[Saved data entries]
------------

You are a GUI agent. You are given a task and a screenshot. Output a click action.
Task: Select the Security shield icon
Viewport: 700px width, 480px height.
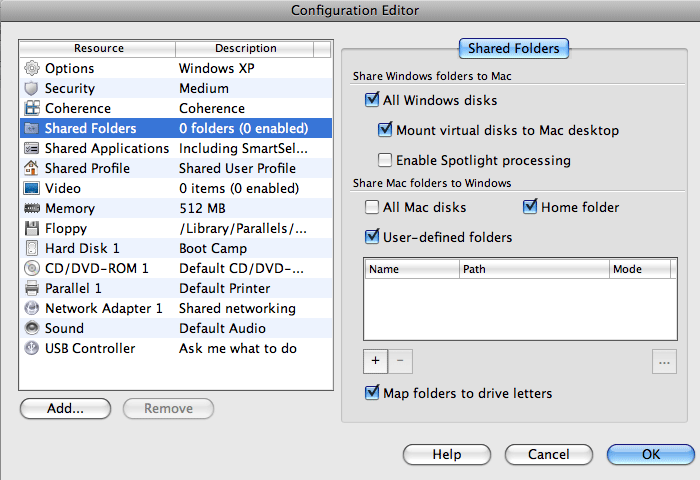[31, 89]
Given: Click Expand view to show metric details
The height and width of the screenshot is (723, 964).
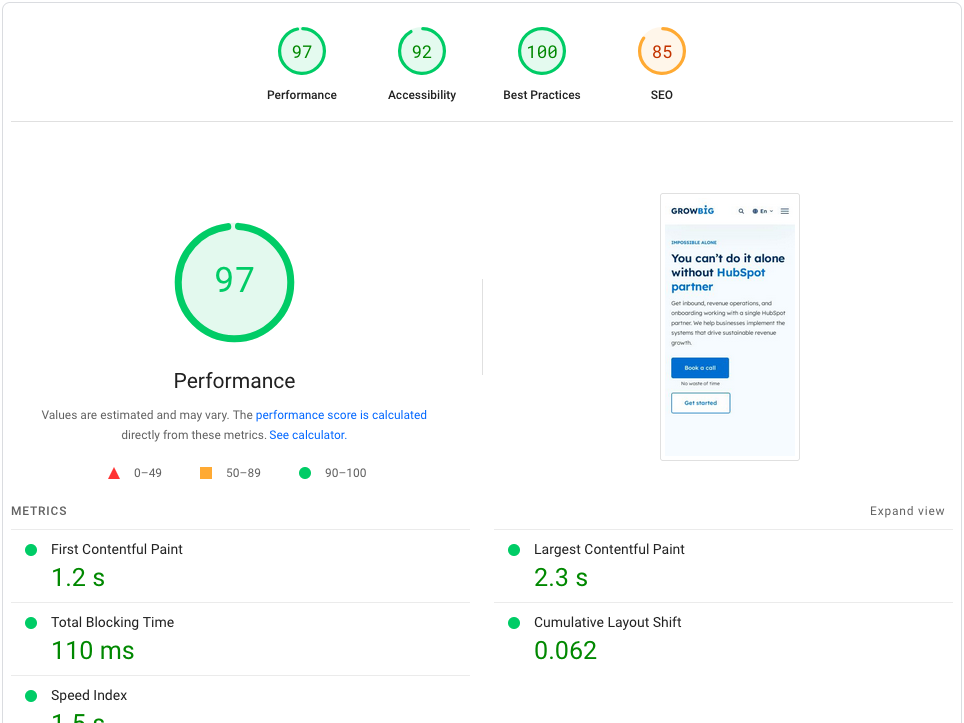Looking at the screenshot, I should coord(907,510).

------------

▶ _ASSIGNMENT_:
Exact copy, pictures omitted: every line from the one holding "Task: Select the Security shield icon" through the last line of the data above, and nothing else.

▶ _REPLY_:
Task: Select the Security shield icon
Viewport: 700px width, 480px height.
[31, 89]
Given: Click Expand view to show metric details
The height and width of the screenshot is (723, 964).
Looking at the screenshot, I should coord(907,510).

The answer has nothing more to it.